-- Data excerpts follows --
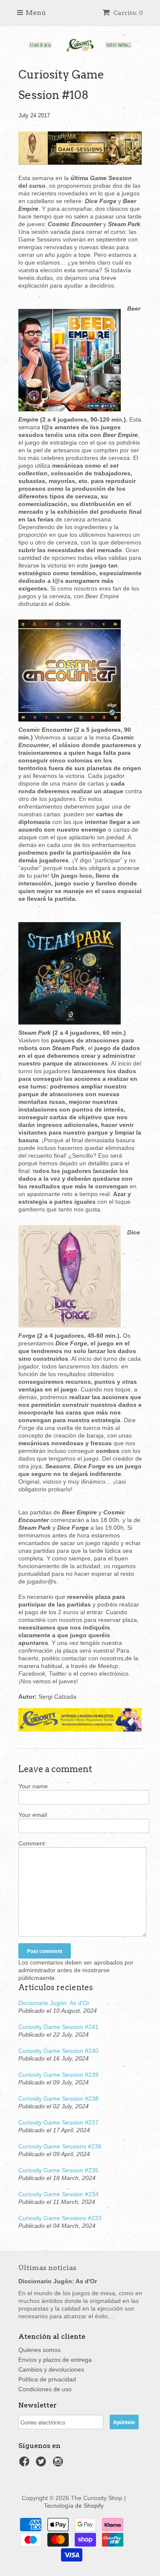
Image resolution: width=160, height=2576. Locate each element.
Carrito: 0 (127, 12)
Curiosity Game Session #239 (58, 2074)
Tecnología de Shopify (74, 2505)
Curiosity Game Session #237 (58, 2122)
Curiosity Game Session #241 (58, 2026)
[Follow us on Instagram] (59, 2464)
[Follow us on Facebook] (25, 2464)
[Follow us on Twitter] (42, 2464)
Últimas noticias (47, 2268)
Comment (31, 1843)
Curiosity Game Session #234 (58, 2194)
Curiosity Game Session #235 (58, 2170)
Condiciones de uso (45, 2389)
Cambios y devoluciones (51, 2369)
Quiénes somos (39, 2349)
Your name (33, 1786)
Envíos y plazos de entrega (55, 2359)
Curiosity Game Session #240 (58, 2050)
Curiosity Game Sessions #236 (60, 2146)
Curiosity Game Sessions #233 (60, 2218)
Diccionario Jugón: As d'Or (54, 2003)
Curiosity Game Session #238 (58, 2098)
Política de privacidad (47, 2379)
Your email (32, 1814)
-- Data excerpts concluded --
-- Data excerpts follows --
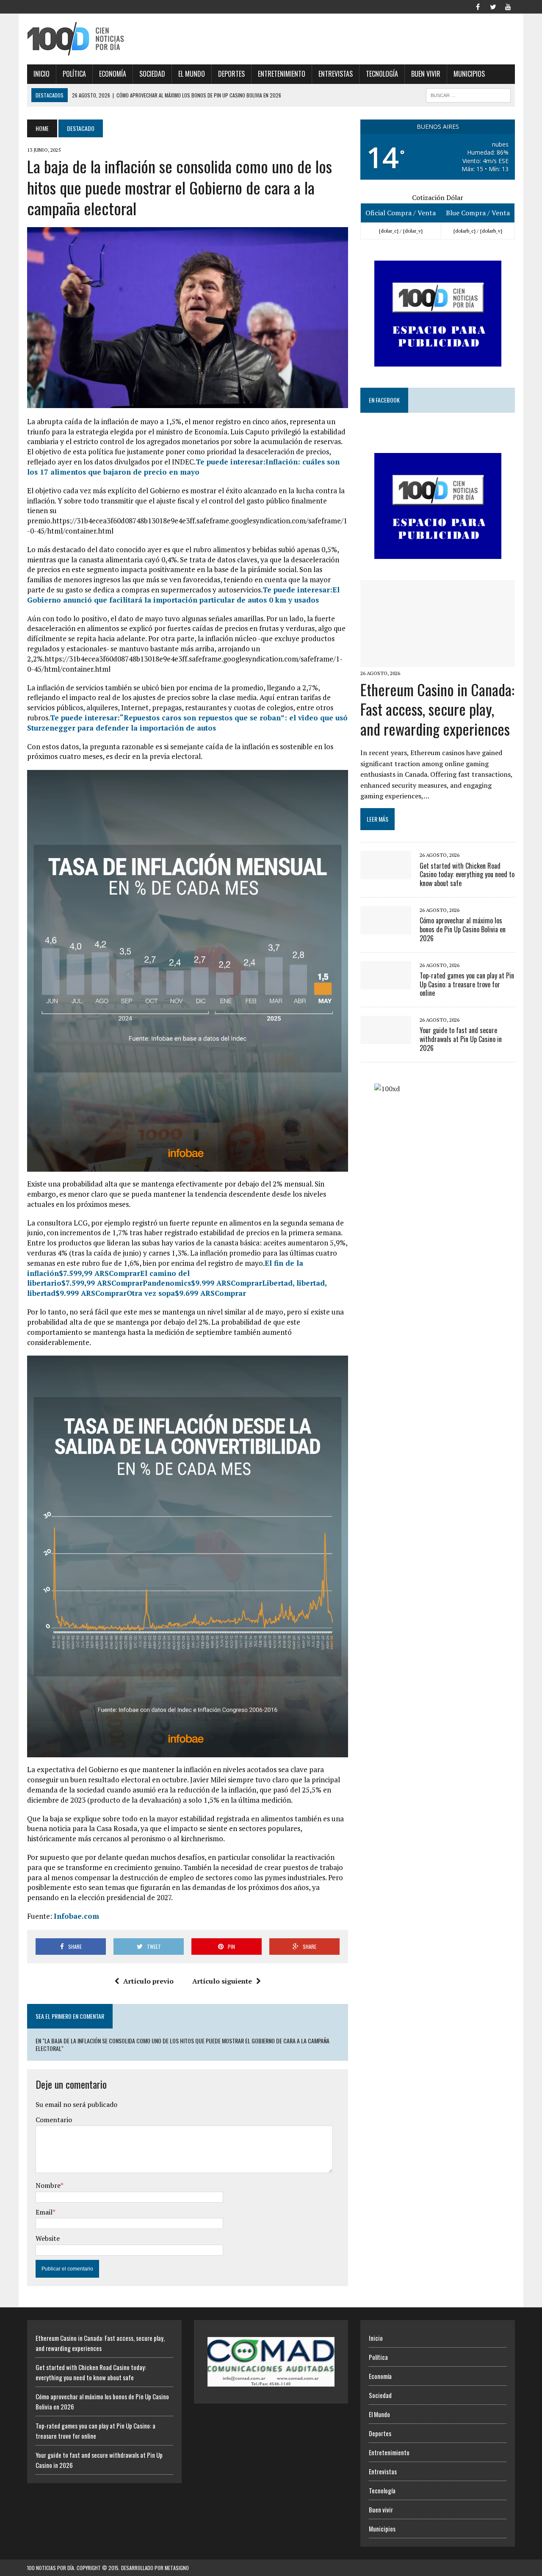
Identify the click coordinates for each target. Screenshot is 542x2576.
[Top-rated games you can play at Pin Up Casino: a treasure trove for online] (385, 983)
-- Data excerpts concluded --
-- Data excerpts follows --
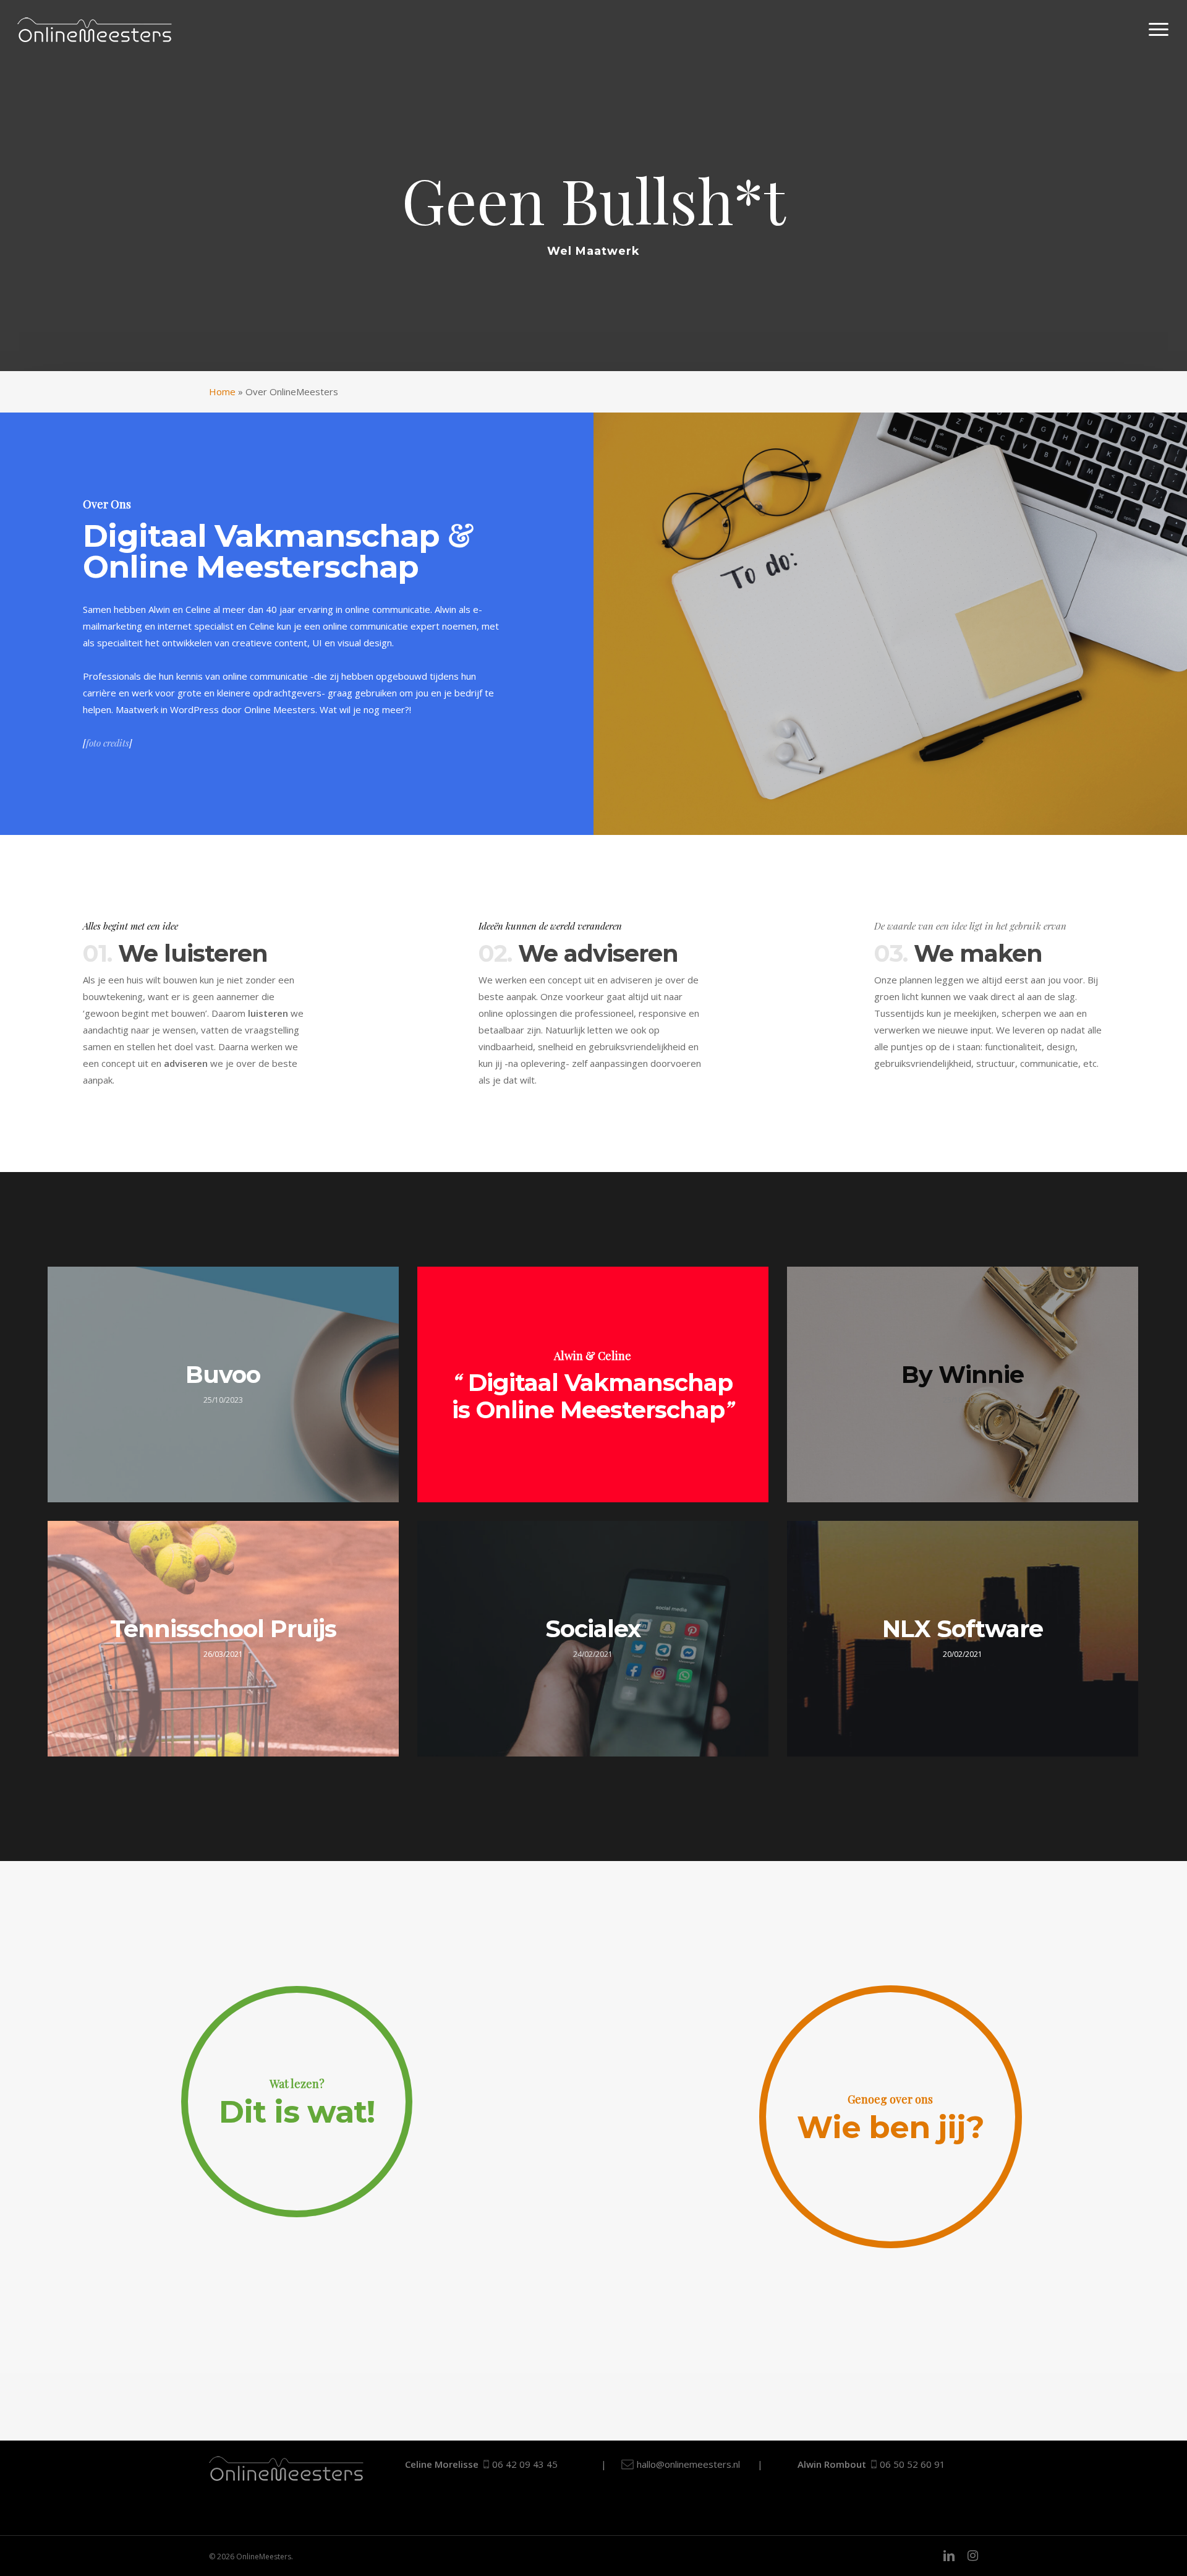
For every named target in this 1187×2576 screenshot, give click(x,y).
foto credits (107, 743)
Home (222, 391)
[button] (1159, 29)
-- Data excerpts concluded --
-- Task objective --
Scan the lines above for "Image resolution: width=160, height=2576." and for "Últimas noticias (47, 2268)". Repeat exactly the line holding each of them and every line in between.

-- Expected answer --
Image resolution: width=160, height=2576. Locate each element.
Carrito: 0 (127, 12)
Curiosity Game Session #239 (58, 2074)
Tecnología de Shopify (74, 2505)
Curiosity Game Session #237 (58, 2122)
Curiosity Game Session #241 (58, 2026)
[Follow us on Instagram] (59, 2464)
[Follow us on Facebook] (25, 2464)
[Follow us on Twitter] (42, 2464)
Últimas noticias (47, 2268)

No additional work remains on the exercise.